If you believe your claim can be easily verified, contact the President/Principle of his university and outline your issues. If it's a commercial publisher, persevere, and be less polite this time. If it's a society publisher, I don't know what the best course of action is.
What type of resolution do you want here? Do you want a first author position on the relevant manuscript? Do you want the discoveries named after you?
Even as a PhD student, we are told to be somewhat careful about sharing our research...especially if we aren't published yet. I am afraid that if you haven't published your discoveries, or had them documented somewhere, there is no legal recourse you can take. Your US colleague is a twat for using your stuff, but really, you should have made sure to have your stuff documented in some way before sharing.
I am afraid that if you haven't published your discoveries, or had them documented somewhere, there is no legal recourse you can take
In terms of IP/patent etc, my understanding (from biotech etc) is that if you can prove ANYWHERE that you documented something, not necessarily publicly but even in your own lab book, you can claim IP. This is why many people don't erase/scribble/Tippex in their lab book - single neat line so underlying text is still legible.
I suspect two-way correspondence between the OP and the professional in question, whereby the OP's claim to be the discoverer is acknowledged, may be enough here.
I would have said it was plagiarism. We have tutorials doing the 'what is plagiarism' and students are always told that passing off someone else's ideas as their own counts. Given you wrote to/emailed him, you have a written record.
It's certainly academic misconduct. Normally you'd have a footnote saying 'for x, y and z I owe thanks to Ms so-and-so, who discussed this with me in a private conversation of [date]'. It's really shabby not to acknowledge.
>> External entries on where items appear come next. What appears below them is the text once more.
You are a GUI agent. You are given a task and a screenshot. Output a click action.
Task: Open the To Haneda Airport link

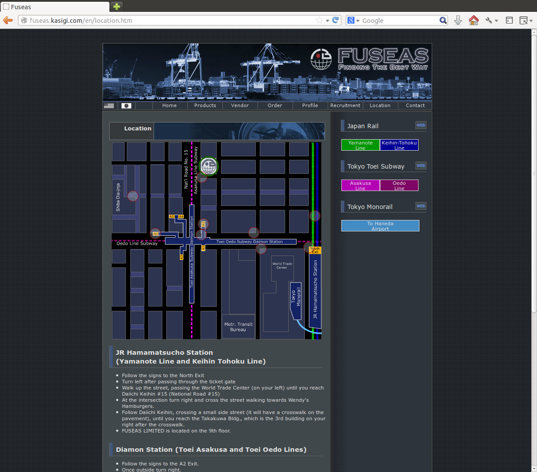[x=380, y=226]
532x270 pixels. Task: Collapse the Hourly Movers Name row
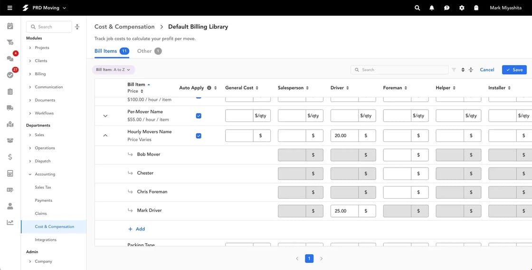(105, 136)
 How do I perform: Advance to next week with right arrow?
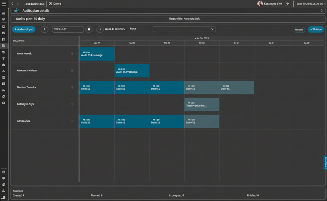pos(100,29)
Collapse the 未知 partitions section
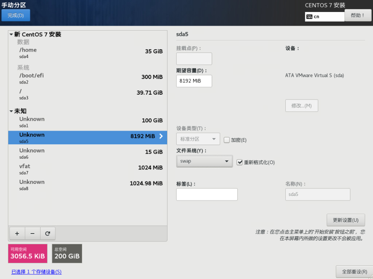The image size is (373, 279). point(12,111)
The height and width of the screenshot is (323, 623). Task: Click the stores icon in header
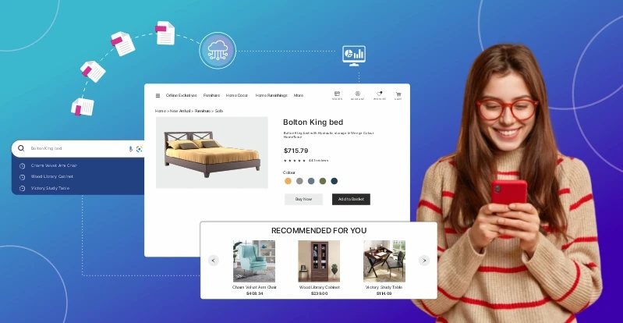[337, 94]

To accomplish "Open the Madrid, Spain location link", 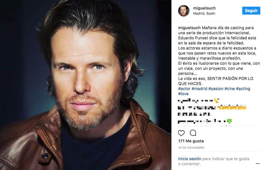I will (204, 13).
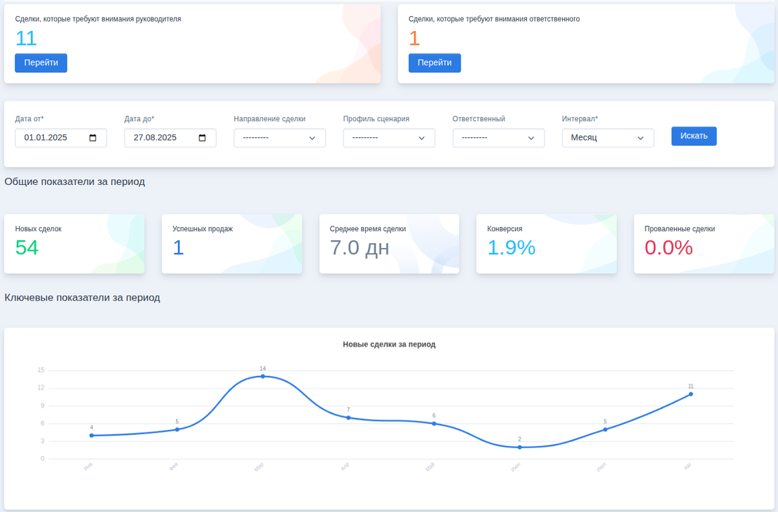The height and width of the screenshot is (512, 778).
Task: Open the calendar picker in "Дата от"
Action: [x=93, y=138]
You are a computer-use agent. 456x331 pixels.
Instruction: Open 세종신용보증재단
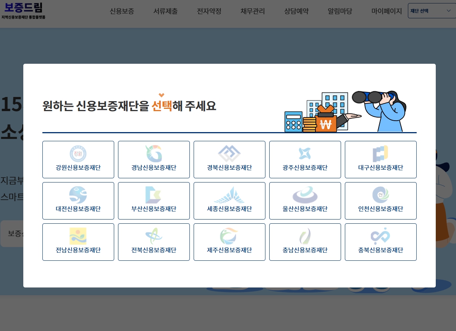coord(229,200)
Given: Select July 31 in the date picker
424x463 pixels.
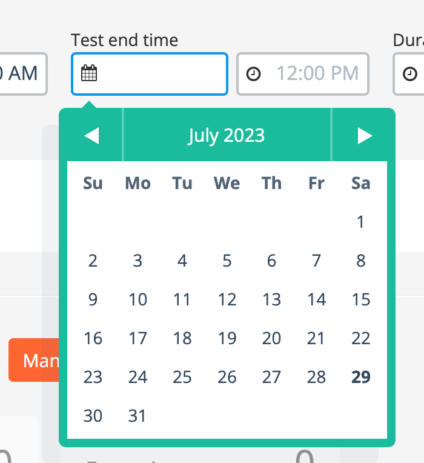Looking at the screenshot, I should (x=137, y=416).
My results were published in a number of places - indeed they can be found on-line in archives that well pre-date (i.e. by years rather than months or weeks) the publication by the American professionals. I even have emails from the professionals confirming receipt of my spread sheet of results.
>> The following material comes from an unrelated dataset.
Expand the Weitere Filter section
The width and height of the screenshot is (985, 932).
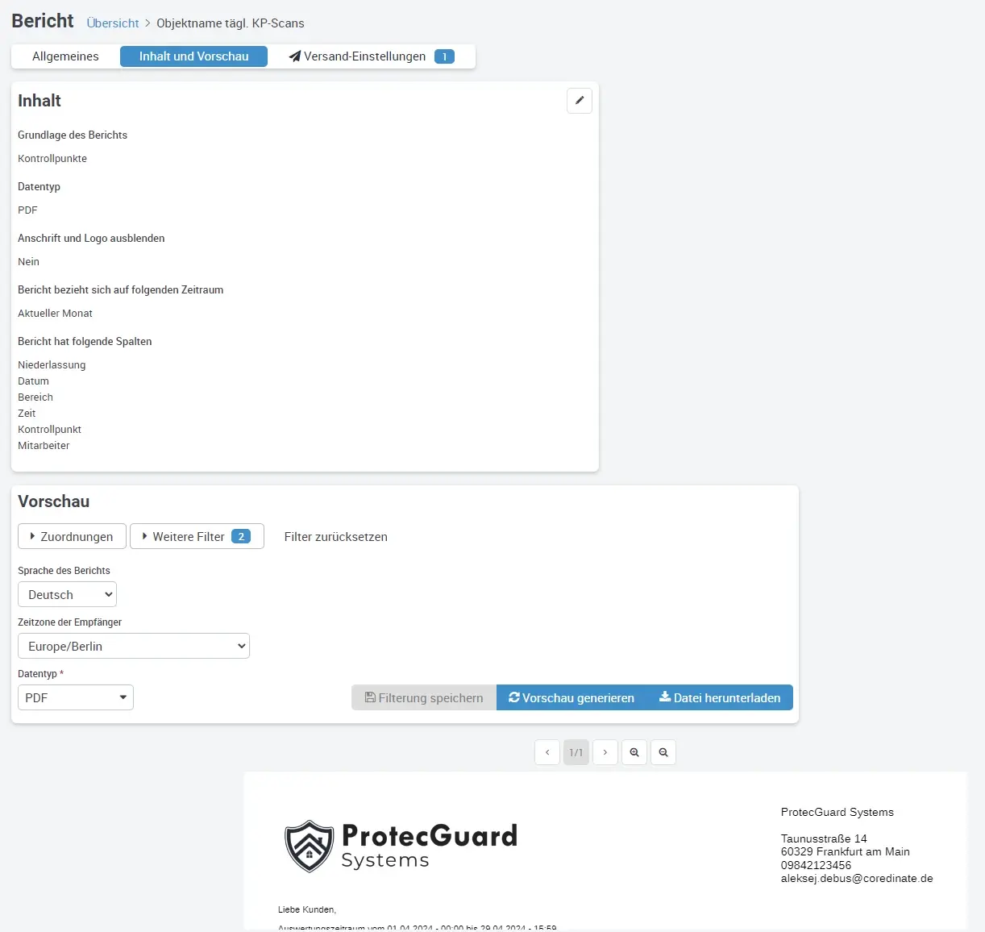click(197, 536)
My results were published in a number of places - indeed they can be found on-line in archives that well pre-date (i.e. by years rather than months or weeks) the publication by the American professionals. I even have emails from the professionals confirming receipt of my spread sheet of results
So what exactly has this professional astronomer done? Claimed to be the first to discover? That seems unlikely, given that they know you had archived/documented your data. Have they actually "extended" your discovery? So perhaps you published that you'd found "something not yet defined" and they published that they'd found "a defined object"?
if the editor is not responding, go to the publisher. it may be that you initially have to go to a generic author help email address, but your message should be directed to the individual responsible for the journal(s) there. as kerosene says these things are often complex and take a lot of time to resolve. the COPE link is a very good resource
presumably your results published online have not been referenced in the paper?
Without knowing the ins and outs of astronomy publication/catalogues, it's hard to know what has gone wrong or how to put it right...
Is there a reason that your initial publication didn't make it to the catalogue of discoveries thing? That seems to be where the problem started.
I don't think it's technically plagiarism because it's not an idea, it's a discovery. It's certainly not right but I don't think plagiarism is the right term to use.
I know a tame (and well respected) UK based astronomer who might be able to help you. He is my Uncle and a Prof but pm me for details as don't want to say in public.